Opinions - A l'occasion de la VIIème Journée Mondiale des Pauvres instituée par le Pape François, étudier ensemble des solutions pour progresser
par Luigino Bruni
publié dans Avvenire le 19/11/2023 *
La pauvreté fait partie de la condition humaine. L'être humain, l'Adam, est aussi un pauvre. Il l'est à sa naissance et pendant de nombreuses années de son enfance, il l'est lorsqu'il tombe malade, lorsqu'il vieillit, il l'est lorsqu'il meurt. Parce que la pauvreté n'est rien d'autre qu'une déclinaison de la fragilité, de la non-autonomie et de la vulnérabilité, qui sont des dimensions constitutives de la vie de chaque femme et de chaque homme, hier, aujourd'hui et toujours, bien que l'histoire de l'humanité soit aussi une belle lutte pour réduire la fragilité de l'existence. La pauvreté ne concerne donc pas les autres : elle nous concerne. En même temps, la pauvreté est multiple, et reconnaître la condition commune de pauvreté des êtres humains ne doit pas nous empêcher de distinguer les formes de pauvreté, d'identifier celles qui sont injustes, celles qu’on peut éviter, atténuer et éliminer.

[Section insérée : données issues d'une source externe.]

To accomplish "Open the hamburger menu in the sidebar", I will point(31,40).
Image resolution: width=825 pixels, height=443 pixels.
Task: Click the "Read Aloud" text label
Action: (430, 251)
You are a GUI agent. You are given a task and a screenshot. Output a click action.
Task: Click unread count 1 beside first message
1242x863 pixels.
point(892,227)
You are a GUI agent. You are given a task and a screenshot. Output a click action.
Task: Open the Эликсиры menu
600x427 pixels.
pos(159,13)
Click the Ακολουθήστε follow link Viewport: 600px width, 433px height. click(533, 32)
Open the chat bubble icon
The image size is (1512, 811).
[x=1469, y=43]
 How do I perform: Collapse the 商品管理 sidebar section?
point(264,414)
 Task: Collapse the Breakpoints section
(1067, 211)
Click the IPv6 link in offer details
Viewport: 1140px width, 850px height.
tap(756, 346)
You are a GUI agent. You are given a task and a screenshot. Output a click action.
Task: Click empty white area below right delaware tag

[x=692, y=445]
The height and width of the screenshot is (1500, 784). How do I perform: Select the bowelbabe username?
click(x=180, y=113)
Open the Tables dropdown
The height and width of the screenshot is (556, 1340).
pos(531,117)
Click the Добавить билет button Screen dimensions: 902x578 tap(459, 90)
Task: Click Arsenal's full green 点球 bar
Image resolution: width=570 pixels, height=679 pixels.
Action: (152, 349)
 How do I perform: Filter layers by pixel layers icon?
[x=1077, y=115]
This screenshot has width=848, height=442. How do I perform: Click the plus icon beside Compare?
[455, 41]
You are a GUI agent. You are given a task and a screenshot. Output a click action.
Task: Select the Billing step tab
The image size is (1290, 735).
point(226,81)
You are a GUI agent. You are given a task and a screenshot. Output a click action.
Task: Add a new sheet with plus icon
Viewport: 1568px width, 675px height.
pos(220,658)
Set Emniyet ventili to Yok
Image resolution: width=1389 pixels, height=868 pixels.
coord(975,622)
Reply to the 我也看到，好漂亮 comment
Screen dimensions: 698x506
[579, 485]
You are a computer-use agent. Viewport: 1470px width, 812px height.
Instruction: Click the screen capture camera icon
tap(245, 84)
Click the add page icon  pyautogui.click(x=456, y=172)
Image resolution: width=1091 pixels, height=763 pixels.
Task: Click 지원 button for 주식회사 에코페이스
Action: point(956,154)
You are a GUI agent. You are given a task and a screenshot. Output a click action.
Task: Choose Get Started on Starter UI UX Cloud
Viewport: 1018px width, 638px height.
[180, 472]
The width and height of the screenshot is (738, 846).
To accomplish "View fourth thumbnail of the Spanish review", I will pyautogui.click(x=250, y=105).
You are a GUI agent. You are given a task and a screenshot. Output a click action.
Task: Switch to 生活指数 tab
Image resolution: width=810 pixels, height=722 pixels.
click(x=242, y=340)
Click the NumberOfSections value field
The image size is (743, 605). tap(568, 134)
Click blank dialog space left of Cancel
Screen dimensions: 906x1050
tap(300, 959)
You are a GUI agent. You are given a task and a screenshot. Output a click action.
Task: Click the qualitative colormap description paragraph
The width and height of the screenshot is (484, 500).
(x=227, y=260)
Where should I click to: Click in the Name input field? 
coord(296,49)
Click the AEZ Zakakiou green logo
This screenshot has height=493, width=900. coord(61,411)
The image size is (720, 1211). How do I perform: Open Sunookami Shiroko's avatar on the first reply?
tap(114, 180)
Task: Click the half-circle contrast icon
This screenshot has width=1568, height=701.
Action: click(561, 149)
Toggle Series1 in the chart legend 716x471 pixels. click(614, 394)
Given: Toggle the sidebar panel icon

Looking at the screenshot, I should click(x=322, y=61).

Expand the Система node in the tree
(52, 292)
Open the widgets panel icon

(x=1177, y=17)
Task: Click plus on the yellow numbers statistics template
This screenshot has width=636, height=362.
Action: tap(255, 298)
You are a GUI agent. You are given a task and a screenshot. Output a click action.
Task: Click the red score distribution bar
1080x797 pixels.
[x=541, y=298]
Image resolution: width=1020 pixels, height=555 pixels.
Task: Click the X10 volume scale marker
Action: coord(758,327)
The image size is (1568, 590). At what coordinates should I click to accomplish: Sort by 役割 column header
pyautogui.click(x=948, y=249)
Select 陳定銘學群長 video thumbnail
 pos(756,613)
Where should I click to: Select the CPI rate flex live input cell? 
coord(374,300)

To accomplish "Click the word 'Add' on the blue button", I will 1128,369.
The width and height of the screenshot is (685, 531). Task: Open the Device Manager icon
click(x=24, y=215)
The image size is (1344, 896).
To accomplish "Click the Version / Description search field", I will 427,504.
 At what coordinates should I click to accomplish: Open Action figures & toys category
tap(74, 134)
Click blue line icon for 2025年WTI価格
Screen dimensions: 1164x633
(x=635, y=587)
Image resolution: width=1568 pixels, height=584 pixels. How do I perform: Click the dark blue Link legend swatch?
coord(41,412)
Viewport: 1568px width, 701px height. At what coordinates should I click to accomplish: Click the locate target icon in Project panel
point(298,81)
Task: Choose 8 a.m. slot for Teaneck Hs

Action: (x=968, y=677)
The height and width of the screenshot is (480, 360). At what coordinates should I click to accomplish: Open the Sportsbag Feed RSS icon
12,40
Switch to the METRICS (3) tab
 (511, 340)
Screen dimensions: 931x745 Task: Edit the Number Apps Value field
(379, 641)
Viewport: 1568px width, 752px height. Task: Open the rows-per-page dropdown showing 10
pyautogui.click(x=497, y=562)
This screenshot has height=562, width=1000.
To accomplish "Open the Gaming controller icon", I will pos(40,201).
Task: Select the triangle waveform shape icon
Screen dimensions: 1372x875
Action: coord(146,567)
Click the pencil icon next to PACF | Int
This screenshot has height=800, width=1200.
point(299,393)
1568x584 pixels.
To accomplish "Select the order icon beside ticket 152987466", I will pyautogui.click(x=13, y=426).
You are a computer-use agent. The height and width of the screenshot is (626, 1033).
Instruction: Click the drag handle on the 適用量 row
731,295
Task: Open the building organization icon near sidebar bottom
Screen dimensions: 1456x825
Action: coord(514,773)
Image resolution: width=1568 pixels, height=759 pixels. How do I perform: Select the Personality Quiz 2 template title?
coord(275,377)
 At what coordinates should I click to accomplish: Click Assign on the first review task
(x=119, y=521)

L'Évangile a sa propre vision de la pauvreté, différente et révolutionnaire, qui n'est pas devenue une culture. Le christianisme a suivi l'enseignement de Jésus dans de nombreux domaines, mais peu dans sa vision de la pauvreté. Jésus a appelé les pauvres "bienheureux", il a proposé à ses disciples de renoncer à la richesse pour obtenir une liberté différente et plus grande. Et puis, à sa suite, vint François qui aima follement la pauvreté, au point de faire de la plus grande pauvreté l'idéal de sa vie, un modèle pour ses nombreux frères et sœurs qui continuent encore aujourd'hui à choisir librement la pauvreté évangélique, y compris pour libérer ceux qui ne choisissent pas la pauvreté mais qui la subissent.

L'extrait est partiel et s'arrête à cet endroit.